- **PROBLEM**: Rewrite the records starting at the line that contains "How do I perform: Toggle" and ending at the line that contains "Viewport: 1880px width, 1057px", changing "back arrow" to "return arrow" and leaving everything else as it is. Return only those lines.
-.-.-
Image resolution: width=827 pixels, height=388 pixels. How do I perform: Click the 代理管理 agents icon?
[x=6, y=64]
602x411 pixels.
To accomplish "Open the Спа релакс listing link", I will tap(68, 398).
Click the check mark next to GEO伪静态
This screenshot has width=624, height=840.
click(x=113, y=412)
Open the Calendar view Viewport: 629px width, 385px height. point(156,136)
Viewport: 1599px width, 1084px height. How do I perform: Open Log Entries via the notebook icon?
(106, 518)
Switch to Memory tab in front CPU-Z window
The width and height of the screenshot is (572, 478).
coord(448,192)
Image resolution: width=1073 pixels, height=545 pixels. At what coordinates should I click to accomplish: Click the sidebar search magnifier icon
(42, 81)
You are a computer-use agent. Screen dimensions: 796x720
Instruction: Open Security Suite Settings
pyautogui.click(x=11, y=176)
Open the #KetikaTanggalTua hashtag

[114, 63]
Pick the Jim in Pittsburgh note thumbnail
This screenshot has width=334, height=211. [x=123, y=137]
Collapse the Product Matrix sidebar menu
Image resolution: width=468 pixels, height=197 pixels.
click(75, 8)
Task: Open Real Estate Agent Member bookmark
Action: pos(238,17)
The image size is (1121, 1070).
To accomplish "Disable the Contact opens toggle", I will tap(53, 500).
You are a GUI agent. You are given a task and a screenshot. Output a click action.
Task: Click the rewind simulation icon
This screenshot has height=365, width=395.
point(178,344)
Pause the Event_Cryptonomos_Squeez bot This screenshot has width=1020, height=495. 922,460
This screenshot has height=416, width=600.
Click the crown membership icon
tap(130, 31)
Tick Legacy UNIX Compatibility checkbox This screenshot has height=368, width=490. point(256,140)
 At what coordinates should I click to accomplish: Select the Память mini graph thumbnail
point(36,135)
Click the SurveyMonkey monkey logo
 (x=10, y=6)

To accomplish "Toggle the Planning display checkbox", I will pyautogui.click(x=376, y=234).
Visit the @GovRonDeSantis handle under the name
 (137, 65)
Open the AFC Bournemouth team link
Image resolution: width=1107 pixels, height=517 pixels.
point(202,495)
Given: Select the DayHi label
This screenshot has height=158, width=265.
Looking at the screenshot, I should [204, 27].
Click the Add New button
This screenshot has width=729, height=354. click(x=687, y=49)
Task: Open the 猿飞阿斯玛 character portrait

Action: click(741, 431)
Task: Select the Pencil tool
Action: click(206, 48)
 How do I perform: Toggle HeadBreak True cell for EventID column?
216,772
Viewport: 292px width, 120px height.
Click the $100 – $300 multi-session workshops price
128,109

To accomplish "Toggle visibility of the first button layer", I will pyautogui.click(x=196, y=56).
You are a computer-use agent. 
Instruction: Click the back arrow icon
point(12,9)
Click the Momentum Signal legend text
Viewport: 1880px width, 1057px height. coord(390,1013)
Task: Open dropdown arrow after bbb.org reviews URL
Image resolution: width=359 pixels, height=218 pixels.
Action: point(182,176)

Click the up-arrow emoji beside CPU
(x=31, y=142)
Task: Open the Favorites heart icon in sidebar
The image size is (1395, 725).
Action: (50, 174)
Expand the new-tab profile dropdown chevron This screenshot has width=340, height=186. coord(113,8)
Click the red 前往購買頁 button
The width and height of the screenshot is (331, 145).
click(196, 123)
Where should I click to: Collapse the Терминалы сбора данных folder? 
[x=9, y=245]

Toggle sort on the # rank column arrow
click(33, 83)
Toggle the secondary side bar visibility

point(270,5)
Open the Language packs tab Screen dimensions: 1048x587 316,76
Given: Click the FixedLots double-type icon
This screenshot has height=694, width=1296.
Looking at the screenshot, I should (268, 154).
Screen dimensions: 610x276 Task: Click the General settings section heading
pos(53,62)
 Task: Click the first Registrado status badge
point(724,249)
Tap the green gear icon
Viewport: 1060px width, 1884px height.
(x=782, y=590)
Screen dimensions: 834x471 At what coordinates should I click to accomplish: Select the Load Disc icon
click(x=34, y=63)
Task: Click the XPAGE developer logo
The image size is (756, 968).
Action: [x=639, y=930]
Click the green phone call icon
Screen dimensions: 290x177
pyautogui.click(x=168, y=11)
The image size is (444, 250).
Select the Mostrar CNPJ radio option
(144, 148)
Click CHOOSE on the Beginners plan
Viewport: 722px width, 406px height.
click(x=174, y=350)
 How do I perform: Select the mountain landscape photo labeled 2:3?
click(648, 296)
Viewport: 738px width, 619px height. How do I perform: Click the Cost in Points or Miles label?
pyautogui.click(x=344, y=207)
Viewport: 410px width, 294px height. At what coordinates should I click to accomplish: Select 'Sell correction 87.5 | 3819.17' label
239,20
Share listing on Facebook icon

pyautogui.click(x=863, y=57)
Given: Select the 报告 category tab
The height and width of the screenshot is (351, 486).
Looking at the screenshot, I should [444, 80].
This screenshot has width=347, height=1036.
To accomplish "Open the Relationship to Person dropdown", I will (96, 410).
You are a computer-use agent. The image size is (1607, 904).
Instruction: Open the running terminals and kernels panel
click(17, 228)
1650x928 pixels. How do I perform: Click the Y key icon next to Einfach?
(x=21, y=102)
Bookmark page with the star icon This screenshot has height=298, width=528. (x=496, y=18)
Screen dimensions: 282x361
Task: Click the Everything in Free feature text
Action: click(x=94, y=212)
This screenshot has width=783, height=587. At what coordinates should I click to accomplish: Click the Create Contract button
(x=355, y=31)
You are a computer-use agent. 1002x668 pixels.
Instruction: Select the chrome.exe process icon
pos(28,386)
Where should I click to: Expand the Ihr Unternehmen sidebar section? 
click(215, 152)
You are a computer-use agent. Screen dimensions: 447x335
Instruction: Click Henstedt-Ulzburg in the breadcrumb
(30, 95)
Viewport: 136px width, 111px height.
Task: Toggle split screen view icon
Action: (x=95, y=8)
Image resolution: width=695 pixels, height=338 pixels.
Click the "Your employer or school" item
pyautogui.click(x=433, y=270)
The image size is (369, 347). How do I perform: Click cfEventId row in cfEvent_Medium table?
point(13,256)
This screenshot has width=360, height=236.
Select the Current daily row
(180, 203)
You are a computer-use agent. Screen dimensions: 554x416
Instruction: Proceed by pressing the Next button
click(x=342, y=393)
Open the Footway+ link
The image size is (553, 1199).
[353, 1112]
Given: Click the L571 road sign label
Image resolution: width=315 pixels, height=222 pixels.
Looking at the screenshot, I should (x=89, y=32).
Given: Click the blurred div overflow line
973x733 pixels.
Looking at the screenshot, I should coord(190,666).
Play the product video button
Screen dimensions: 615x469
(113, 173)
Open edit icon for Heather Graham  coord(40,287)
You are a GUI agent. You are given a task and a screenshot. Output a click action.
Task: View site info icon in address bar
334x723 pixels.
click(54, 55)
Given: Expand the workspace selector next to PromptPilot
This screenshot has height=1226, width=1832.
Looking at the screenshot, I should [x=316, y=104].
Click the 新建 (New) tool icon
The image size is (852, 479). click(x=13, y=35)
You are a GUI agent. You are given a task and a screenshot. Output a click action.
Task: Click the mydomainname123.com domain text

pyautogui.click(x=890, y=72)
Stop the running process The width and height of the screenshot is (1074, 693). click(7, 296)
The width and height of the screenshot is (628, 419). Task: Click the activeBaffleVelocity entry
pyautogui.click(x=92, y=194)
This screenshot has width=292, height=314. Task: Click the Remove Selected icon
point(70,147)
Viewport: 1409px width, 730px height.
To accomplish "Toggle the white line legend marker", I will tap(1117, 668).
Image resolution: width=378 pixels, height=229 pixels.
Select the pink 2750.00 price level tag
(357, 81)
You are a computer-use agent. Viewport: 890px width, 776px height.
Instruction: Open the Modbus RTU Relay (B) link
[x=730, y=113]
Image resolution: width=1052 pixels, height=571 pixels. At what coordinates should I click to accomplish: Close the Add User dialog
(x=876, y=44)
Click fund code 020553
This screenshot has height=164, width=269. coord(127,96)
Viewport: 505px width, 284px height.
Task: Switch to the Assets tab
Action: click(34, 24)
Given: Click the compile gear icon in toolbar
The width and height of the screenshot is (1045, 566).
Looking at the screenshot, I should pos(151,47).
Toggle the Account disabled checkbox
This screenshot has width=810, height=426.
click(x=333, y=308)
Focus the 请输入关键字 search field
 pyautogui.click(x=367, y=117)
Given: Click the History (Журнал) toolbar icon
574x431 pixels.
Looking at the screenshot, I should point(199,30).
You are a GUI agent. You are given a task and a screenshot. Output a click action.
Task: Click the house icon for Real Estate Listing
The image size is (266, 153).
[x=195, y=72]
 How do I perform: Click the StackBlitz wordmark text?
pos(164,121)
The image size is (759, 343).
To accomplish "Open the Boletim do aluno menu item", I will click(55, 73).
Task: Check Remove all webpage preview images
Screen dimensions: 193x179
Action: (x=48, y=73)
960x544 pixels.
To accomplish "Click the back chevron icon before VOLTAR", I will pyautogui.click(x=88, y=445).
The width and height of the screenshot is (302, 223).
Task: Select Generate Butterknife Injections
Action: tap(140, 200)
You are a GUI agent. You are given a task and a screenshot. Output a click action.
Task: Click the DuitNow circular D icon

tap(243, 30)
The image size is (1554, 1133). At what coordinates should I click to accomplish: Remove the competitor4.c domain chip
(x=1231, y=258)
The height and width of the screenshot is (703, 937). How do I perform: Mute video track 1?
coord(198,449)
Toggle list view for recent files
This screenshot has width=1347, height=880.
-.-.-
- **EXERCISE OUTPUT**:
 How do I perform: Toggle HeadBreak True cell for EventID column?
216,772
Viewport: 292px width, 120px height.
Click the $100 – $300 multi-session workshops price
128,109

To accomplish "Toggle visibility of the first button layer", I will pyautogui.click(x=196, y=56).
You are a computer-use agent. 
Instruction: Click the return arrow icon
point(12,9)
Click the Momentum Signal legend text
Viewport: 1880px width, 1057px height. coord(390,1013)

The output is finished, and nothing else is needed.